RECORDS SHOWN >>
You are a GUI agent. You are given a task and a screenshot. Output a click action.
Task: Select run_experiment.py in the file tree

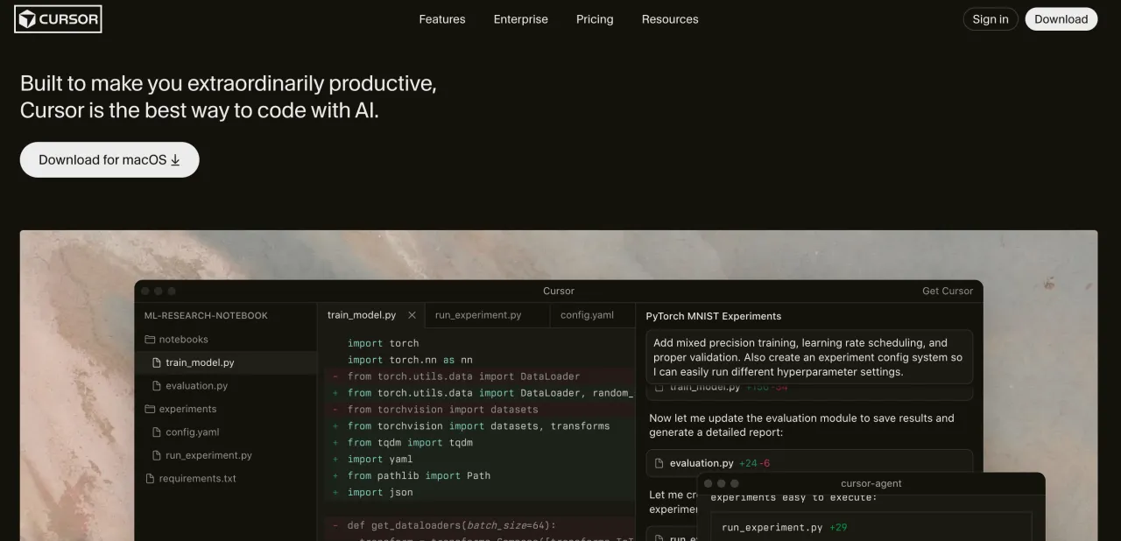[x=208, y=455]
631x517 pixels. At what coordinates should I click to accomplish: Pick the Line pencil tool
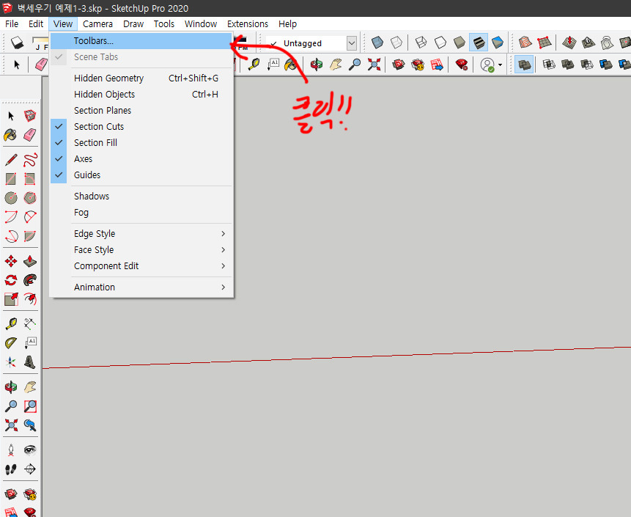11,158
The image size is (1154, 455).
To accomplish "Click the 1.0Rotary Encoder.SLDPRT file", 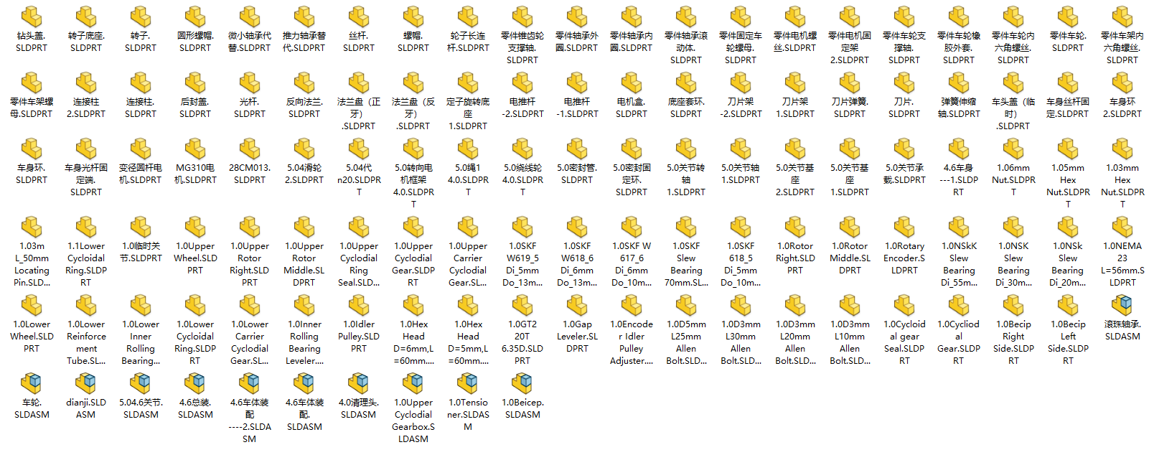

HOW TO COMPLETE THIS TASK >>
Please restate word for word each line from the one containing "631x517 pixels. At" to the end of the data above, without the pictures.

COMPLETED TASK >>
631x517 pixels. At what coordinates should I click to accomplish: Pick the Line pencil tool
11,158
The image size is (1154, 455).
To accomplish "Click the 1.0Rotary Encoder.SLDPRT file", 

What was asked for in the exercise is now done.